-- begin PROVIDED INFORMATION --
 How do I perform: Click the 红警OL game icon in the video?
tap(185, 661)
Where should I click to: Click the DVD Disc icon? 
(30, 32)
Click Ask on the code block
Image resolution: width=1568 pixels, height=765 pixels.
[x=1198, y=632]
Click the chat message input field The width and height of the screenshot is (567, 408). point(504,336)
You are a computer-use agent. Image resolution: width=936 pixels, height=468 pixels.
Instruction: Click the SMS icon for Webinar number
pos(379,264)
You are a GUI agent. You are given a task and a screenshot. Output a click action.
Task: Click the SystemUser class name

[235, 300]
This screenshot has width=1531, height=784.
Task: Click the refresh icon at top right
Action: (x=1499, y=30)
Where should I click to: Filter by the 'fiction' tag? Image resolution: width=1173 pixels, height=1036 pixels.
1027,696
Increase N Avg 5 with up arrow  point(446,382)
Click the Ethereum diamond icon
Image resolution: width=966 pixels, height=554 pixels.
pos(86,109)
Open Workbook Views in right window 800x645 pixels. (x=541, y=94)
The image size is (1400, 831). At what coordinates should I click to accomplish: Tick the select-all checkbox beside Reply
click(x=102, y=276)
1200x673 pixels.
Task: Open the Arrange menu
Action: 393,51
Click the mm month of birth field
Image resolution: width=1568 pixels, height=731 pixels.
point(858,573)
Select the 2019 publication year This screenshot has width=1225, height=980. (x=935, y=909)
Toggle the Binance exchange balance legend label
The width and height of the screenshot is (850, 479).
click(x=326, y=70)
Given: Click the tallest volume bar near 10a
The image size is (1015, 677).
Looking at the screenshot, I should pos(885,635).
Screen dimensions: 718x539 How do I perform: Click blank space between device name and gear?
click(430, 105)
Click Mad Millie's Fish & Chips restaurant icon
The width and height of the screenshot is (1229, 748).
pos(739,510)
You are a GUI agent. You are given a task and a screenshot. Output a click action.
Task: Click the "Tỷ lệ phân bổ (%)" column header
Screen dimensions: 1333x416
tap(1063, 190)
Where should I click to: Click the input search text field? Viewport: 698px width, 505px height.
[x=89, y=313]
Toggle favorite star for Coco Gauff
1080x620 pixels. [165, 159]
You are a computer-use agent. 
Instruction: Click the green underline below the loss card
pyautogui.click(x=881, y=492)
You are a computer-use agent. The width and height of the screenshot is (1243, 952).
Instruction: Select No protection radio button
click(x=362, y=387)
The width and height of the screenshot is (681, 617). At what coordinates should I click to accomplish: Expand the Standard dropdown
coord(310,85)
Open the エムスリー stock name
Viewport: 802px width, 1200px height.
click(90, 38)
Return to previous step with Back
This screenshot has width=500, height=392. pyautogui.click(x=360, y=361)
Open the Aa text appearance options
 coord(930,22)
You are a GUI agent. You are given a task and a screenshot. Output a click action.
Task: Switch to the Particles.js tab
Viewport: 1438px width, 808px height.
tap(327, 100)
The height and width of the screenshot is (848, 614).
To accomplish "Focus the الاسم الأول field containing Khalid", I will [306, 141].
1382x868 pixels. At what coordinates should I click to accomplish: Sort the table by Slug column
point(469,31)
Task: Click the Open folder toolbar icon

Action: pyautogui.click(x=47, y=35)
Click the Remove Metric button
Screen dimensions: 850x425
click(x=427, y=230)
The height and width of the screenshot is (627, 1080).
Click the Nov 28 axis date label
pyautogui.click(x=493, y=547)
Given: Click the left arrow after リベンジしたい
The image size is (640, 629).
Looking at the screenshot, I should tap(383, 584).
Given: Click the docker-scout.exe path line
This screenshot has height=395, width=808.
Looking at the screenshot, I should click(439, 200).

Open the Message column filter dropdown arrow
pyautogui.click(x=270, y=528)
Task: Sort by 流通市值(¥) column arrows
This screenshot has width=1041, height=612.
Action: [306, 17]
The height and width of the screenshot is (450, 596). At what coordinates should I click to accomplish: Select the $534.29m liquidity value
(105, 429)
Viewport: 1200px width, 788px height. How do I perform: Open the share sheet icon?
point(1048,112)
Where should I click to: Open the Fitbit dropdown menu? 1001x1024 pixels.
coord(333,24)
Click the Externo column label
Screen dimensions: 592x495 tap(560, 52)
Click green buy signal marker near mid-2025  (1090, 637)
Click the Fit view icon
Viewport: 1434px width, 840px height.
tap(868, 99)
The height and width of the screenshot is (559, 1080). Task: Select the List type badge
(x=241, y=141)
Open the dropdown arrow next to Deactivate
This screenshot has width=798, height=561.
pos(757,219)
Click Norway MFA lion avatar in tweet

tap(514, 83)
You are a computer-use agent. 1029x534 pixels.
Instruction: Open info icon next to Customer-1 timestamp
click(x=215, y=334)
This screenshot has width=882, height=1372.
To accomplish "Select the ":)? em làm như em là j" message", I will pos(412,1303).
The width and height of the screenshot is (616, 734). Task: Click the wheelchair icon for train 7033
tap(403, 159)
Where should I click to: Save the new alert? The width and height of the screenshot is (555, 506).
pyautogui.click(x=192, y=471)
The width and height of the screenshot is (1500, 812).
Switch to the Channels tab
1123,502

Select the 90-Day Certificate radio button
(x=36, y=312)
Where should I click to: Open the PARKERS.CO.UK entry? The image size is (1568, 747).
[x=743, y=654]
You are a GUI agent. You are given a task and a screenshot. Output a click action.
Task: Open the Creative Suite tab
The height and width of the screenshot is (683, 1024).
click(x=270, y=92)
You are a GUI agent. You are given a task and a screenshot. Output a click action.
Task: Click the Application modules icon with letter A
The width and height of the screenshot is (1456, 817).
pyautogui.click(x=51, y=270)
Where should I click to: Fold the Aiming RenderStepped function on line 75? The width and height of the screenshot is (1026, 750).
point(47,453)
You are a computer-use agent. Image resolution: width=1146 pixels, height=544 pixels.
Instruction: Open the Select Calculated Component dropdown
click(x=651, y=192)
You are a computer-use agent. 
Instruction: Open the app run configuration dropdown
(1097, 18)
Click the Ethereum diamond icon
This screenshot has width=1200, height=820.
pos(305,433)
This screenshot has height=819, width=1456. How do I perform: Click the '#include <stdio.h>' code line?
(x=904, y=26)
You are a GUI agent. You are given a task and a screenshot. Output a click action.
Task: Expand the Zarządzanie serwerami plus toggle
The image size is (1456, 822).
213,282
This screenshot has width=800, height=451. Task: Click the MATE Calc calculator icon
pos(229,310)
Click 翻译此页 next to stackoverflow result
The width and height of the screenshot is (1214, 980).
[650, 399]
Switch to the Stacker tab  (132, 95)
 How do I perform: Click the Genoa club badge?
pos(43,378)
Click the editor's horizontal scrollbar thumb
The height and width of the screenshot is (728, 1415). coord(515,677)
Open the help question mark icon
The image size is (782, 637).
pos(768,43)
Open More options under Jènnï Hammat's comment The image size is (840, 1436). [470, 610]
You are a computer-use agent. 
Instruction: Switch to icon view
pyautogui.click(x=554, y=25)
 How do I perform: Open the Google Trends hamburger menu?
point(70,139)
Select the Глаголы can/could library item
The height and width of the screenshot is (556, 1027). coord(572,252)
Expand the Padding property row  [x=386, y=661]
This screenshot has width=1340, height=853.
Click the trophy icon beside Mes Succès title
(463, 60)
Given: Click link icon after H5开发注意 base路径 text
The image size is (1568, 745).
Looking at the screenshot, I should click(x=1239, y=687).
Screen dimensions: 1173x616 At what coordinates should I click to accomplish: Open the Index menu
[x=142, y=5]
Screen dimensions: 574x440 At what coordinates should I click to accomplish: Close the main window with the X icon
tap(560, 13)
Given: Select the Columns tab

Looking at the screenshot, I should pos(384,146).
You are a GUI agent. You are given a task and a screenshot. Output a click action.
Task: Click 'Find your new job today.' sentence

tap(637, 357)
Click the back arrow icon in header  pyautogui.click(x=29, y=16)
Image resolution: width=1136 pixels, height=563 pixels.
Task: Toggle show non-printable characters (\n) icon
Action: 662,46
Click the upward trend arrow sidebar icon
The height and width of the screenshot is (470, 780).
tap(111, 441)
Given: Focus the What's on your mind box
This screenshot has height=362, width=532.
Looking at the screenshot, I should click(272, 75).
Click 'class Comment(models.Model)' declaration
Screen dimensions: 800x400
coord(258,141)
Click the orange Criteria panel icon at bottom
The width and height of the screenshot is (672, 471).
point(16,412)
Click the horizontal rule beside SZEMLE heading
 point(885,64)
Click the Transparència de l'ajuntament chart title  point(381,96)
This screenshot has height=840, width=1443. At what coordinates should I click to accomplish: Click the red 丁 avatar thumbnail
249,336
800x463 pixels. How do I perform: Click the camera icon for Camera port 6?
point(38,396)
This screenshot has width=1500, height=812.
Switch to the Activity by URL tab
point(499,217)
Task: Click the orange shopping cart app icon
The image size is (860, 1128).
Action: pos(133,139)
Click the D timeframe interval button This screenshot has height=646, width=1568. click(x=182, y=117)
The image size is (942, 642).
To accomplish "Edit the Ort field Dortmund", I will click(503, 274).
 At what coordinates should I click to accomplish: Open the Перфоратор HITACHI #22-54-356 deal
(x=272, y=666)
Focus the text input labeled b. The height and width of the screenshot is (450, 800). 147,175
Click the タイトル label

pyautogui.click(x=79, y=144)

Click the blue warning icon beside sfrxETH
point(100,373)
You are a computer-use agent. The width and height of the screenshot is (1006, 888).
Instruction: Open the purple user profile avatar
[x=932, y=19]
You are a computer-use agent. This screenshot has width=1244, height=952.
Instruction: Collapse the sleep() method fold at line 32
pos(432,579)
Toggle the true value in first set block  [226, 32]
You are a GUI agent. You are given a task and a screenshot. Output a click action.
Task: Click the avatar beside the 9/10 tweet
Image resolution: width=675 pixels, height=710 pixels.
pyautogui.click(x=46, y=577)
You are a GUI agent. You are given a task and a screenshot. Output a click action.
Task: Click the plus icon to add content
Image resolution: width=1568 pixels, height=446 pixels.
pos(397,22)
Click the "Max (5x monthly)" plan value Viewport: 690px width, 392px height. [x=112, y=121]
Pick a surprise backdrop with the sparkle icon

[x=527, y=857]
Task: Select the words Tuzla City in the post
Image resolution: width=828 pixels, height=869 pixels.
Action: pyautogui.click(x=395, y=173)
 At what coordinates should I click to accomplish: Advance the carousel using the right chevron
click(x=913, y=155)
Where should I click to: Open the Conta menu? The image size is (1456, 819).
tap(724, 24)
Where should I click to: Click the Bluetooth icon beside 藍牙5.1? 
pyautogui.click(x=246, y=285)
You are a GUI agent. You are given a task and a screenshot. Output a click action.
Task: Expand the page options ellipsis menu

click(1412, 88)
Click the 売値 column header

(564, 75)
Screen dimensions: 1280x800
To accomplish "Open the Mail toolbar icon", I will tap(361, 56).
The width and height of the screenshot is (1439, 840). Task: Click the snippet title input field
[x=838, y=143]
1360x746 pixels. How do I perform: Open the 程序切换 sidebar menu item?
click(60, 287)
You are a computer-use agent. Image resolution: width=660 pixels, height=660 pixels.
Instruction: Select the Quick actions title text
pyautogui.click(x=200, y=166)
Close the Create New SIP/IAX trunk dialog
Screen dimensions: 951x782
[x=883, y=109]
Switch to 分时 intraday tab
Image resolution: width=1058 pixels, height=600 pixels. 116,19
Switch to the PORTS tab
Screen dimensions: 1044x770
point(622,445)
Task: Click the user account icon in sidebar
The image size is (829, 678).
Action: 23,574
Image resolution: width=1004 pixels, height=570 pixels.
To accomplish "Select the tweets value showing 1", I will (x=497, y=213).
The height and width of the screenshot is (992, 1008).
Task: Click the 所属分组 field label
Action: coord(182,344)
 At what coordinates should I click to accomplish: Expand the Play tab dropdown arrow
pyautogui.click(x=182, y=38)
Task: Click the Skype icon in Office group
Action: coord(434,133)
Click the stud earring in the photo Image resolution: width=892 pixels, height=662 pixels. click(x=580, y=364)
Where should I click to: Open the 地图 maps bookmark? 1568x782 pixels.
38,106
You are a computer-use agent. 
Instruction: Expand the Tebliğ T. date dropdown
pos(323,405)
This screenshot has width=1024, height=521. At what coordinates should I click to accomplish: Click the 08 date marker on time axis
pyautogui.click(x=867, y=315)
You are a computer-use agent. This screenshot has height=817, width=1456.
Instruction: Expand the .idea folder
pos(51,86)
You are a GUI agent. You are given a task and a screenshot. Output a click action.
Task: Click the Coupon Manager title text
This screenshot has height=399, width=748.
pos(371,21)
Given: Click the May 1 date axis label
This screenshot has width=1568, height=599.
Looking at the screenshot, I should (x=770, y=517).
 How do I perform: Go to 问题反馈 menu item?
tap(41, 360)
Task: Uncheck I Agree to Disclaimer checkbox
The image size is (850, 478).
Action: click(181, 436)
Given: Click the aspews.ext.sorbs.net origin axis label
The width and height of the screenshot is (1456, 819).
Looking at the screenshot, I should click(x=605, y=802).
-- end PROVIDED INFORMATION --
● STATED GOAL
Copy the records above from the line with "Given: Click the left arrow after リベンジしたい" to the line with "pyautogui.click(x=270, y=528)", reproducing each line exactly.

● EXERCISE ANSWER
Given: Click the left arrow after リベンジしたい
The image size is (640, 629).
Looking at the screenshot, I should tap(383, 584).
Given: Click the docker-scout.exe path line
This screenshot has height=395, width=808.
Looking at the screenshot, I should click(439, 200).

Open the Message column filter dropdown arrow
pyautogui.click(x=270, y=528)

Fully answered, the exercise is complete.